Auszug>

>>>>>

Lufthansa ist zu einem der weltweit führenden Luftfahrtkonzerne aufgestiegen. Analysten wählten das Unternehmen in einem internationalen Leistungsvergleich unlängst auf Rank zwei der führenden Fluggesellschaften - hinter Singapore Airlines aber weit vor die europäischen Wettbewerber.
Die Unternehmensleitung baute Lufthansa in den vergangenen Jahren systematisch zu einem integrierten Airlinekonzern aus. Allein im Juni konsolidierte Lufthansa mit Übernahme der Anteilsmehrheit bei bmi und von 45 Prozent der Aktien an Brussels Airlines zwei neue Fluggesellschaften unter ihrem Dach.
Lufthansa drängt zudem auf eine Lockerung der Schranken für Beteiligungen auf dem US Airlinemarkt und sieht in der Aufstockung ihres Anteils an der LowCost-Gesellschaft JetBlue von gegenwärtig 19 Prozent eine langfristige Perspektive.
Die bestehenden Beteiligungen und die anstehende Eingliederung von Austrian Airlines erhöhen den Einfluss der Lufthansa in Europa und erweitern die internationalen Netzwerke des Konzerns. Die Strategie der Konzernleitung ist demgegenüber allerdings nicht auf Zukäufe eingegrenzt.

<<<<<

Quellenmaterial>
>>>>>

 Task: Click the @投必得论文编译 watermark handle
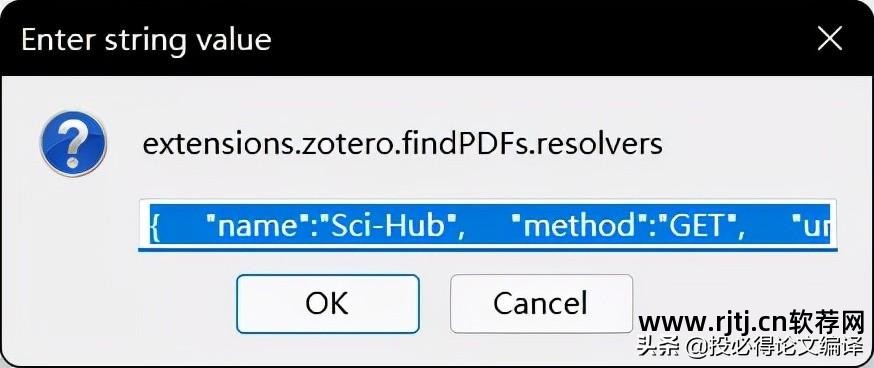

<<<<<

Schriftliche Aufgabe> Führe den Auszug über den Lufthansa-Konzern im Anschluss an seinen letzten Satz weiter. Die Zeilen werden für die Bearbeitung nicht benötigt.

Lösung der Aufgabe>
Während Wettbewerber Air France-KLM nach dem Zusammenbruch der Alitalia nach langen Verhandlungen eine Minderheitsbeteiligung an der Folgegesellschaft einging, trat Lufthansa mit Gründung der Lufthansa Italia offensiver in den Wettbewerb um neu zu vergebende Marktanteile auf italienischen Luftverkehrsmarkt ein.
Im Frachtgeschäft setzt Lufthansa auf Gemeinschaftsunternehmen. Jade Cargo öffnete dem Konzern Opportunitäten im wichtigen China-Verkehr. Erst im Juni nahm das mit DHL geführte Joint Venture Aerologic inmitten der Frachtkrise den Flugbetrieb auf. Bis Ende 2010 soll Aerologic über eine Flotte bestehend aus acht neuen Vollfrachtern des Typs Boeing 777F verfügen.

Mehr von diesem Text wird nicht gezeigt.